Bar Lev also told the publication that he believed he had been "told the truth" by police regarding spyware use, adding: "There might always be an exceptional case, that one or two try to go around the rules. So first of all, if this happened, it's illegal. And secondly, this is what is being checked. If what happened is really what was described in the newspaper, it's unforgivable."
Police Commissioner
In a statement issued on Thursday, Israeli Police Commissioner Yaakov (Kobi) Shabtai reportedly said that after becoming aware of the allegations, the police conducted a "thorough internal investigation" that "did not yield any findings that indicate an alleged deviation from the provisions of the law," according to CNN.
The commissioner said police are seeking more details on the alleged incidents, and that he has instructed the force to "deepen examinations," including into alleged past use.
Shabtai added: "I assure all citizens of Israel that the police will continue to fulfill its complex and important tasks, and that it will not spare any legal, and only legal, means to thwart a serious crime in the State of Israel."
Alleged Pegasus Use
Calcalist claims that the police force allegedly tracked activists in "Black Flag" protests against the Netanyahu government - demonstrations that began in 2020 amid COVID-19-related lockdowns. The findings also allege that orders were given to hack phones - including those of local officials connected to bribery investigations - by "high-ranking police officers without a court warrant or the supervision of a judge." The campaigns were reportedly carried out by a special operations cyber unit called SIGINT.
NSO Group leaders have previously said that Israeli citizens cannot be targeted and that the spyware cannot infiltrate U.S. phone lines. In December, the spyware was reportedly detected on nine phones belonging to U.S. State Department officials working in Uganda or on Ugandan issues (see: Report: NSO Group Spyware Found on State Department Phones).

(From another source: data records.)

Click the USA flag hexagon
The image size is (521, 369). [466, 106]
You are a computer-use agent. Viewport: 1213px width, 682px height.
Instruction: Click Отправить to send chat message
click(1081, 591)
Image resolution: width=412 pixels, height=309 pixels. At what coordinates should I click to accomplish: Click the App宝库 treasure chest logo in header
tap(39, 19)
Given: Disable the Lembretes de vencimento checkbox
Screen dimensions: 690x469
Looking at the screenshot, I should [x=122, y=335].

Assessing the impact of these surveillance programs, Javvad Malik, lead security awareness advocate for the firm KnowBe4, tells ISMG: "Repeatedly, across the world, we have seen instances where governments have used the technology without following due process or without having any legal basis. ... Until robust and reliable processes can be built around the terms of use of such tools, these are dangerous in the hands of government and private organizations."
NSO Group Responds
An NSO Group spokesperson previously told Calcalist: "We would like to clarify that the company doesn't operate the systems held by its clients and isn't involved in activating them. … The company sells its products under license and supervision to be used by national security and law enforcement agencies to prevent crime and terror in a legal manner and according to court orders and the local law of each country."
NSO Group did not immediately respond to ISMG's separate request for comment on Thursday.

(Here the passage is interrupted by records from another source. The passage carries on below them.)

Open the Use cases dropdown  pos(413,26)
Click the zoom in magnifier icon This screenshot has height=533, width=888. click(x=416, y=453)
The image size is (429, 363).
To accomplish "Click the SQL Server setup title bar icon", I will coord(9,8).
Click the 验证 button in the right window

The accusations highlight potential holes in global laws governing cybercrime and surveillance, says Hank Schless, senior manager of security solutions at the firm Lookout. "What's considered lawful use of a highly invasive surveillance-ware like Pegasus could be up for debate. Regardless, in order to invade the personal privacy of an individual, governments should be required to get permission from a judge to carry out the action," Schless says.

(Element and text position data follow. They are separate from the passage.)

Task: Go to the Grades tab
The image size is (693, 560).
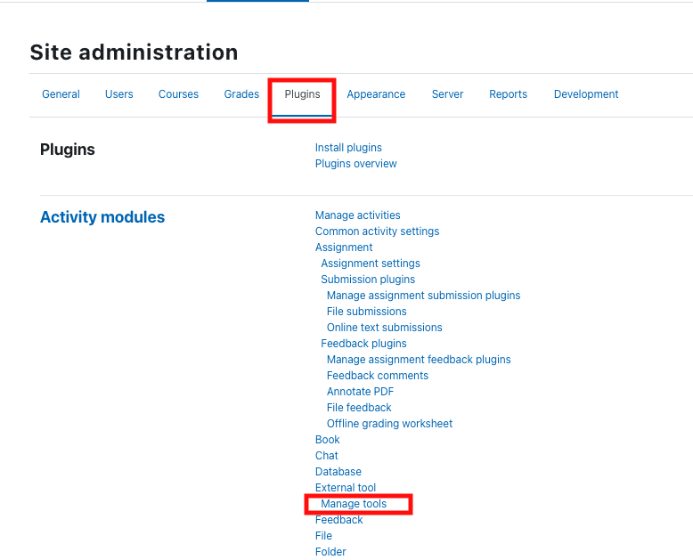Action: click(241, 94)
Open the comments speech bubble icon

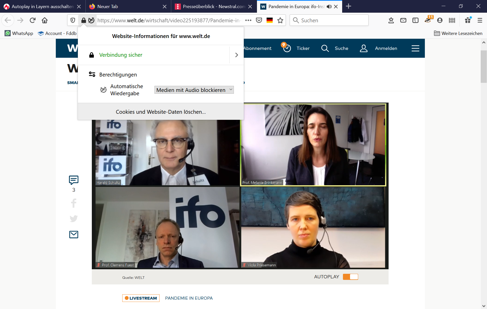click(74, 180)
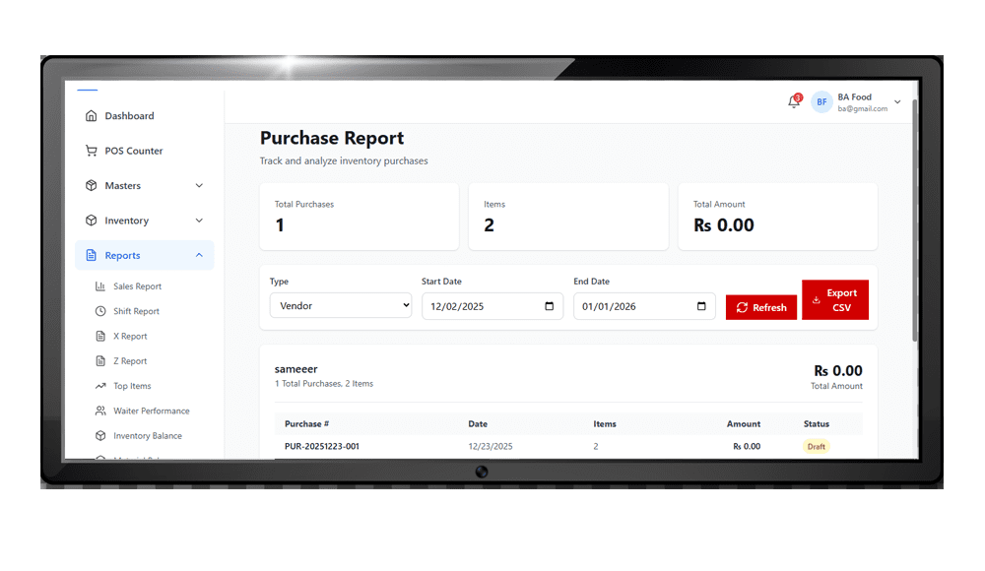Open the Z Report menu item

(130, 361)
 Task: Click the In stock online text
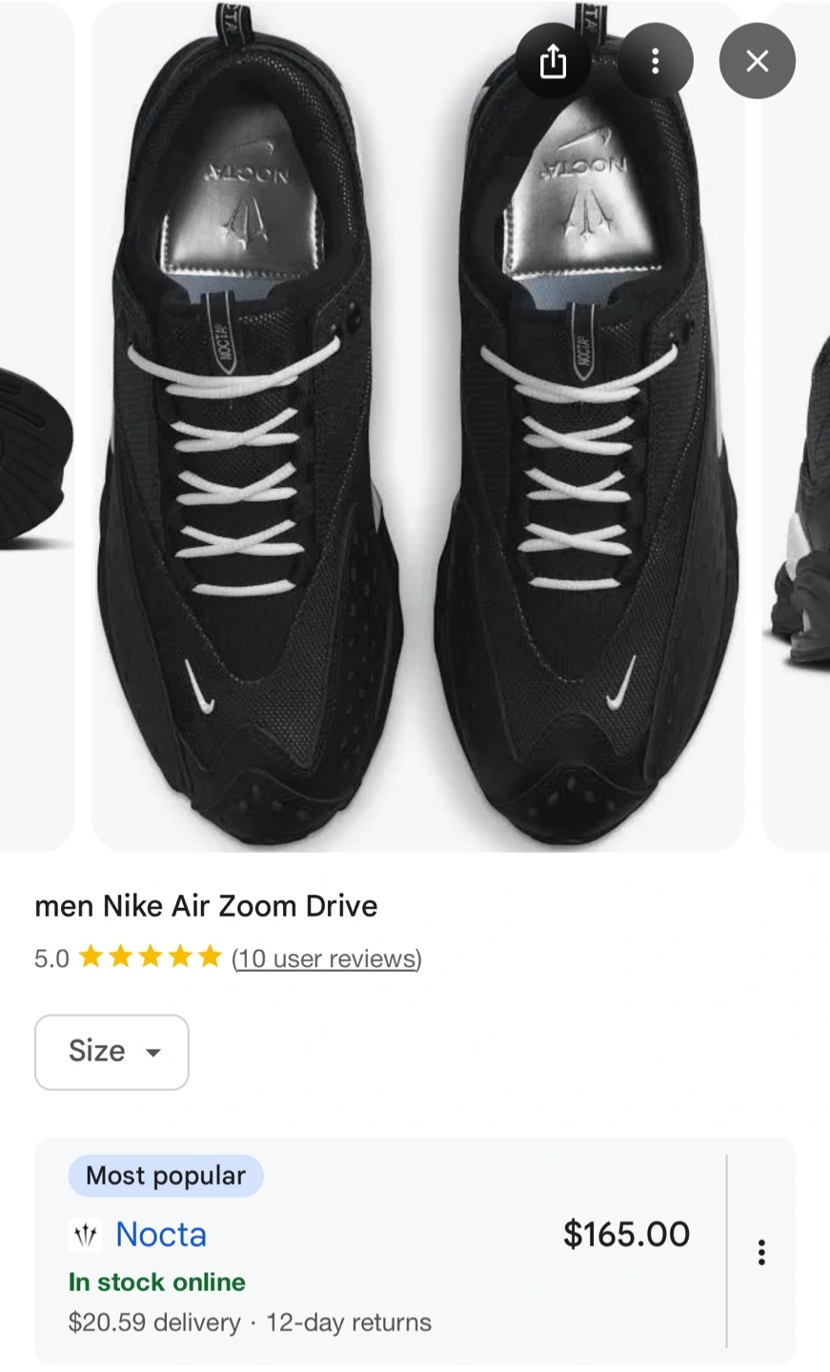point(157,1282)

Last July, a consortium of journalists documented 50,000 potential targets of NSO Group's spyware, including high-ranking public officials. Although it is unclear whether they were targeted, the news made headlines around the globe, drawing sharp condemnation from democracy and human rights advocates.
The Israeli Ministry of Defense, which must approve of the export of such surveillance technology, has since reportedly reduced the number of nations to which its companies can export spyware.